アメリカのNES大ヒットの裏で、「ゲームは子どもにとって害悪だ」というネガティブキャンペーンやバッシングがテレビで行われるようになります。しかし、フィリップスさんはゲームのポジティブな部分を強調しようと努力していたそうで、「新しいことを発見したり、挫折しても我慢強く挑戦し続ける。それが学習でしょう」と語ります。
ゲームを遊ぶことが当たり前になってきた子どもたちは、やがてゲームをプレイするだけではなく、ゲームの攻略・デザイン・設定などの情報も求めるようになりました。
そこで、NOAは「Nintendo Power」と呼ばれる雑誌を発行します。
Nintendo Powerには、さまざまなゲームの攻略方法や最新ソフトの情報が掲載されていました。
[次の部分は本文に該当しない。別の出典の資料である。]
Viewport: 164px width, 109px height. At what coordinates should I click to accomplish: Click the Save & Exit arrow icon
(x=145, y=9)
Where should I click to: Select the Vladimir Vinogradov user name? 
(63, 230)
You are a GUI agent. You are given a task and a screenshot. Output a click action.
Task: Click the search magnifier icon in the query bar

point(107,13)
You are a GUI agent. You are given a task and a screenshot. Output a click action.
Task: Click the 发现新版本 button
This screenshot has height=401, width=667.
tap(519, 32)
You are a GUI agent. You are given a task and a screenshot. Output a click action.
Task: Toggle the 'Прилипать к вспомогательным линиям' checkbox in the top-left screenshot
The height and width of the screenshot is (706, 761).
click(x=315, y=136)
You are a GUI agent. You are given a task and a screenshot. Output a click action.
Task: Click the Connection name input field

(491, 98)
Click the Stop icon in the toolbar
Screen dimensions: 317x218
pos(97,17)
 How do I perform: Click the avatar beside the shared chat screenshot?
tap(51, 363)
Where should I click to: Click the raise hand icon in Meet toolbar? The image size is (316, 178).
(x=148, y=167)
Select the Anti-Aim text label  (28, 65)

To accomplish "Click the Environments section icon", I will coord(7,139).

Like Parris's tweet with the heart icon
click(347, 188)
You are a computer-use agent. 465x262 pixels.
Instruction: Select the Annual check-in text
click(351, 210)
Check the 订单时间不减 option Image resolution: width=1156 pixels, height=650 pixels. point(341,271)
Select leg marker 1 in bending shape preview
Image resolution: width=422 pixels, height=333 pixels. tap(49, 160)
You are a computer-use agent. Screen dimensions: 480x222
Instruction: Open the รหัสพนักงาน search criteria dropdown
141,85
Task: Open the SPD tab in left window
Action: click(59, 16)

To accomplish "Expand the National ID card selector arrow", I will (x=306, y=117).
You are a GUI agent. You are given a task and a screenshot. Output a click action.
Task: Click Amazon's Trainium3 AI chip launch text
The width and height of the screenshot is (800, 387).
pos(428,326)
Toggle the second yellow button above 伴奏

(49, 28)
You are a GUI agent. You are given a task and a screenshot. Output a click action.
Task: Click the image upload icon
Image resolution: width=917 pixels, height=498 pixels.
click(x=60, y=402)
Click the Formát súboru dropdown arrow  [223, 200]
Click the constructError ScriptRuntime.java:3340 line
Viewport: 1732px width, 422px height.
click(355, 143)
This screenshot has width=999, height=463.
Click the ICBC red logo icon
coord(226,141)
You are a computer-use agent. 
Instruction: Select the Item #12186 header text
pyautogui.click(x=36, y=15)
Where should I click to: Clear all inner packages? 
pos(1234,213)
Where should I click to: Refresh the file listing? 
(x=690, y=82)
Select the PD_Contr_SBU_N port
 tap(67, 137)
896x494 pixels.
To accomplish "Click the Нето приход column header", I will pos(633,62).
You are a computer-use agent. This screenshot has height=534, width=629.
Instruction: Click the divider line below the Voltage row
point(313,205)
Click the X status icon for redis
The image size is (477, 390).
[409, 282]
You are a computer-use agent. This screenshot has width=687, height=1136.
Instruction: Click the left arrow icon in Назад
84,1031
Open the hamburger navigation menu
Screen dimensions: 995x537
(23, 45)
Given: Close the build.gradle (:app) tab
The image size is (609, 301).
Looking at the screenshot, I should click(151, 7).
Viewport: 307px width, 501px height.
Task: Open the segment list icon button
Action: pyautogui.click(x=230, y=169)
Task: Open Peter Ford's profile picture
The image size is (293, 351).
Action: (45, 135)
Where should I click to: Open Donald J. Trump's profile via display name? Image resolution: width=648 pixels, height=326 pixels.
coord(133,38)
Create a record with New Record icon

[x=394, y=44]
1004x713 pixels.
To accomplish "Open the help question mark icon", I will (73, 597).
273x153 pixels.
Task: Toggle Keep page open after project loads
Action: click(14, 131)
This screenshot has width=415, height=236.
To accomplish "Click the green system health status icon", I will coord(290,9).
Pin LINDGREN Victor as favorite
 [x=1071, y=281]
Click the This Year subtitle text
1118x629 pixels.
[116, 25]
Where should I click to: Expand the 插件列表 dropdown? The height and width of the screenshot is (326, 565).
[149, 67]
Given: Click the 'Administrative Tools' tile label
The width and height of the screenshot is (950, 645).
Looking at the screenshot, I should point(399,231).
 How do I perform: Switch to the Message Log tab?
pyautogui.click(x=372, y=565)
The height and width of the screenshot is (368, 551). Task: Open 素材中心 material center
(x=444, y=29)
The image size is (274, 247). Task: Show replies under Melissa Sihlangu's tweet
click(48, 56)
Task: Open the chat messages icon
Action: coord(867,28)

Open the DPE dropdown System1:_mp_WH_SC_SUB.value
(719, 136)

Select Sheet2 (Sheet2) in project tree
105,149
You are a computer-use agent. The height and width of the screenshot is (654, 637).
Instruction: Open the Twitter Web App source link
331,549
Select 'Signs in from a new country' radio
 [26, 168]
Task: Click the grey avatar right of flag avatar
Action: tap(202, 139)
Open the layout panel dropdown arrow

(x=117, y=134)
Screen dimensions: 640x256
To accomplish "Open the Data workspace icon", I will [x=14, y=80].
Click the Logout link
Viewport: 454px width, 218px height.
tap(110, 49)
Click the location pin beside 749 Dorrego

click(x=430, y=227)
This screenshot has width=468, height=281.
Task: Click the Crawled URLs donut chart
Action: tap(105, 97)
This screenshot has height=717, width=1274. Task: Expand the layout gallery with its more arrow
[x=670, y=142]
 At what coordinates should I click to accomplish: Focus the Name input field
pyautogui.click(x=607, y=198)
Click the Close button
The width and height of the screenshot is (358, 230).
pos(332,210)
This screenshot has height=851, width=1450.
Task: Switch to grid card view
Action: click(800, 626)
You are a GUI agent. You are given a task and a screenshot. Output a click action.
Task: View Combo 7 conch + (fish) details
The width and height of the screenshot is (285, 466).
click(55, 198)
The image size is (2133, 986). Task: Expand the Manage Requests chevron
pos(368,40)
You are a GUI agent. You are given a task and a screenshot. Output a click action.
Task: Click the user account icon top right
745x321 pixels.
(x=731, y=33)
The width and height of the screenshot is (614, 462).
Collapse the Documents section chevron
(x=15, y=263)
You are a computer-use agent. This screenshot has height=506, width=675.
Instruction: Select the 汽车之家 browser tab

NOAの公式ファンクラブの「大統領」を務めていたフィリップスさんは、Nintendo Powerに掲載する情報に間違いがないかを毎月チェックする編集業も行います。
フィリップスさんはやがて初期のNintendo Powerの顔ともいうべき存在になりました。
フィリップスさんを登場させた「Howard & Nester」という漫画もNintendo Powerで連載され、人気を博しました。フィリップスさんはまさにアメリカにおけるNESブームの火付け役であり、任天堂がアメリカで大成功を収めるきっかけを作った1人であるといえます。
フィリップスさんが読んでいるのは、当時12歳だった女の子からのファンレターです。スーパーマリオの便せんには「私はあなたの一番のファンです。友だちといつも一緒にNintendo Powerを読んでいます」と書かれていて、フィリップスさんは手紙を読みながら優しい笑顔を浮かべています。
有名になりすぎて街を歩くと子どもたちやその親から声をかけられまくったというフィリップスさんですが、「Gaming Masterを務めて一番よかったところは何でしたか?」という質問に対して、「みんなの夢を満たすのは本当に楽しかったです。子どもたちと握手しながら『好きなゲームは何だい?』と尋ねるのは本当に最高でした」と答えてムービーは終わります。